# Exercise description
Report, in full, each line of the material below in which the string "computer" occurs.

** Opening Dataset extract block **

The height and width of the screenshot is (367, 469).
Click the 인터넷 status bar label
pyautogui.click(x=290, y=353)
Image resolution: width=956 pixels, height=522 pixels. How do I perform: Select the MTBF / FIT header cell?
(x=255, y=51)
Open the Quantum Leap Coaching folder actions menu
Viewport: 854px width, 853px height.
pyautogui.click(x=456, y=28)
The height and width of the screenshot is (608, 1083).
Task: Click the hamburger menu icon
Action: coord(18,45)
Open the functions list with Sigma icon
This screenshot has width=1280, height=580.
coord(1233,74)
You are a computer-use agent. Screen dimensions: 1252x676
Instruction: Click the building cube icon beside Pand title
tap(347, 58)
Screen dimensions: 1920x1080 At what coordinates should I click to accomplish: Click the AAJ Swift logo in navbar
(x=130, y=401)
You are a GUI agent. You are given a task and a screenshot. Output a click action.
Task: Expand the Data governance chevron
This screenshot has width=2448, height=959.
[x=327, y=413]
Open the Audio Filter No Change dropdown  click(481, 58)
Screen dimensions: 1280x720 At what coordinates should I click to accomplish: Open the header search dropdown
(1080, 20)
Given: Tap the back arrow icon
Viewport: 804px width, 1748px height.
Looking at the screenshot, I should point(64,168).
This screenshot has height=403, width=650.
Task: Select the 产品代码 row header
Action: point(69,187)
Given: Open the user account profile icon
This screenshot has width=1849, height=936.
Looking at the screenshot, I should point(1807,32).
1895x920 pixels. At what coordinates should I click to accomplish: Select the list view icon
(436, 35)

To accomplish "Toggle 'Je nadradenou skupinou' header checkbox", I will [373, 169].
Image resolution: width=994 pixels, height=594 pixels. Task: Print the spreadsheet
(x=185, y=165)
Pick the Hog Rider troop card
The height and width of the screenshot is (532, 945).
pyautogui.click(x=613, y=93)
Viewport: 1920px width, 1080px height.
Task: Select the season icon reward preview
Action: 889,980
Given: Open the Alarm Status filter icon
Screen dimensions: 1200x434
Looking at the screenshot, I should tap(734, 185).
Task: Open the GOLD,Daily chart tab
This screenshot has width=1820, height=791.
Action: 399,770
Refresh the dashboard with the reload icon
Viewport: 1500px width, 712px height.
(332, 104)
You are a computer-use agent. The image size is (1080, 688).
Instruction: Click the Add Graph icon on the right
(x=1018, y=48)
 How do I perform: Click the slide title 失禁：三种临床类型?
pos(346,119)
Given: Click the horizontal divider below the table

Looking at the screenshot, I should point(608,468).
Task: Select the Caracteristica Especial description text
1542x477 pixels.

** Closing Dataset extract block **

# Task answer
You are a computer-use agent. Screen dimensions: 1252x676
You are a computer-use agent. The image size is (1080, 688).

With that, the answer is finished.